Considering a Painful Aviation Lease Lesson & Steps to Protect the Lessee

Presented by Steve Bentley – CEO of Sofema Aviation Services

Forthcoming Training Notification

Managing Aircraft Lease Agreements and Maintenance Reserves – 3 Days – Bangkok, Thailand November 25th to November 27th 2019


The Lease Agreement is an onerous legal document which carries significant obligations, the term buyer beware should be understood at the pain of significant financial penalty with no escape – often the lessor (Operator) does not provide sufficient “due diligence” at the onset of the lease and during the initial maintenance acceptance expectations.

Practical Example – Case Study concerning Airline X and Lease Company Y:

Basic Information Lease Company Y places a B737-300 on a 5-year lease with Airline X.

Note that whilst this is an older aircraft, there is in place a “Hell or High Water Contract”.

A hell or high water contract (also known as a promise-to-pay contract) is a non-cancelable contract whereby the purchaser must make the specified payments to the seller, regardless of any difficulties they may encounter.

Hell or high water clauses bind the purchaser or lessee to the terms of the contract until the contract’s expiration.


The Operator (Lessee) duly inspects the aircraft and signs the certificate of acceptance accepting delivery and confirming it is in the ‘delivery condition’.

The Problem

Several days later the aircraft suffers a failure of the control cable for the right elevator which snaps!

Fortunately the aircraft lands, however further investigation reveals massive corrosion and 163 other defects.

The CAA subsequently withdraws the certificate of airworthiness and the aircraft is grounded.

Refusal to Pay

The Lessee stops paying rent claiming lease has been ‘frustrated’. (Do You agree on this course of action?)

At this point, the Lessor declares a default and sues Airline X.

Court – Decision

The court decided that the Airline X (Lessee) has assumed the risk of condition of aircraft.

Note – Under a net lease, every part of the aircraft is ‘at the sole risk of the lessee’ moreover it is accepted and commonplace for both parties to agree on a structure whereby

When a lessee elects to accept an aircraft on lease this included the exposure due to the risk of non-compliance with required delivery conditions which only become apparent later.

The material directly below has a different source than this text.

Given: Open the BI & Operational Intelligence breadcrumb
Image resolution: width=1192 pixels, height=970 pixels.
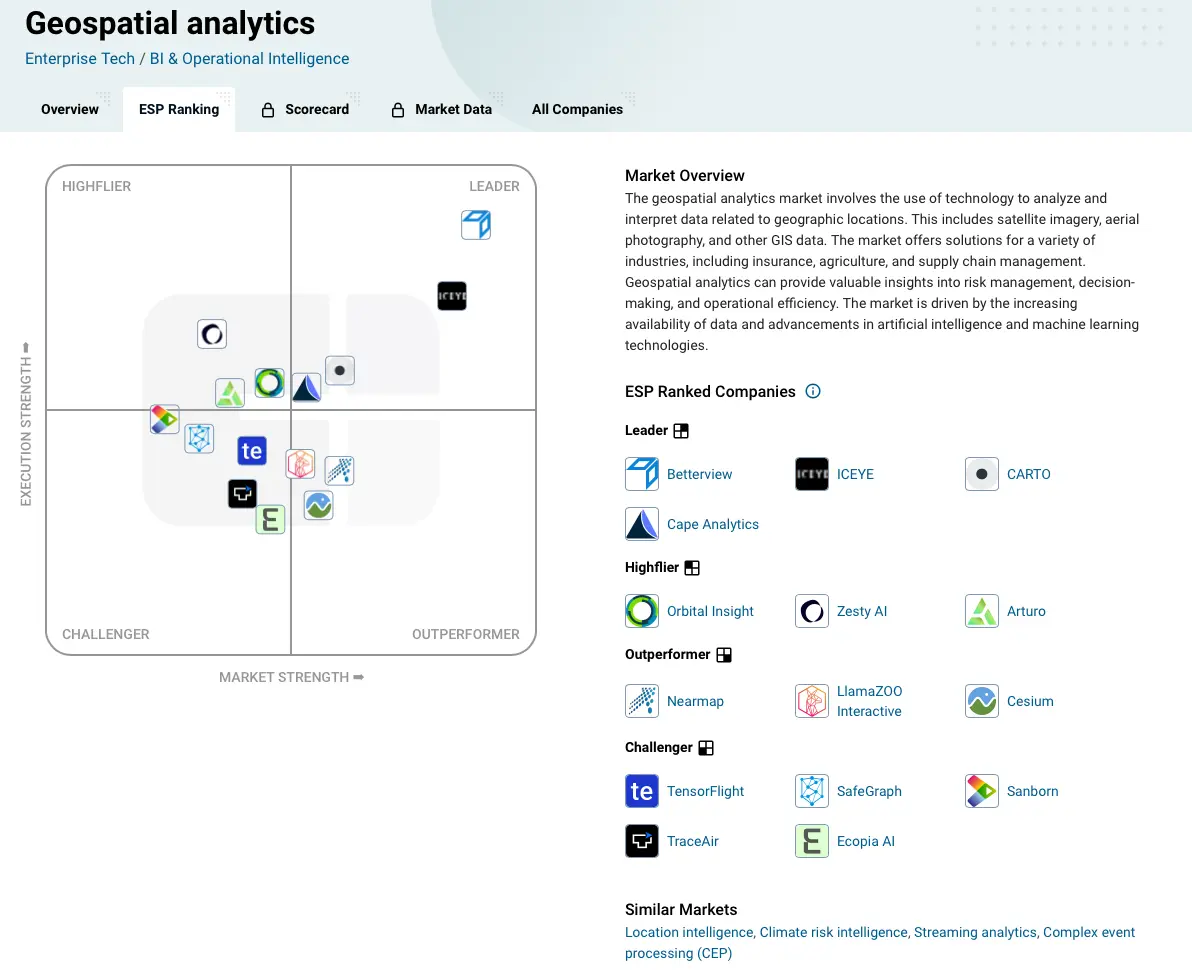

Acceptance Certificate – Legally Binding

The Court noted that lessee was free to perform any degree of inspection and indeed had the opportunity to inspect aircraft to determine compliance with the delivery condition.

The signed acceptance statement which was signed by the Lessee’s representative confirming the acceptability of the aircraft was accepted by the court as confirming the delivery met the compliance objectives was accepted as ‘conclusive proof’.

Lessons Learned

The Lessees are not obligated to accept delivery of aircraft unless it meets the contractually agreed ‘delivery condition’.

Clauses which you will find and need to understand in the Lease include the following:

- Lease disclaims all implied warranties as to delivery condition

- Ensure lease contains no express contractual warranties as to delivery condition

-  Ensure disclaimer and certificate of acceptance contain ‘conclusive proof’ language that confirms that aircraft was in the delivery condition at delivery

Carefully review the required delivery condition in the lease to ensure

(a) it covers everything the lessee requires, and

(b) it is described using objective criteria to avoid disputes

(c) aircraft is properly inspected during the delivery process

Important Note – This is the only opportunity to have defects rectified.

Finally to note that the Lessee may refuse to accept delivery of aircraft unless it meets the delivery condition.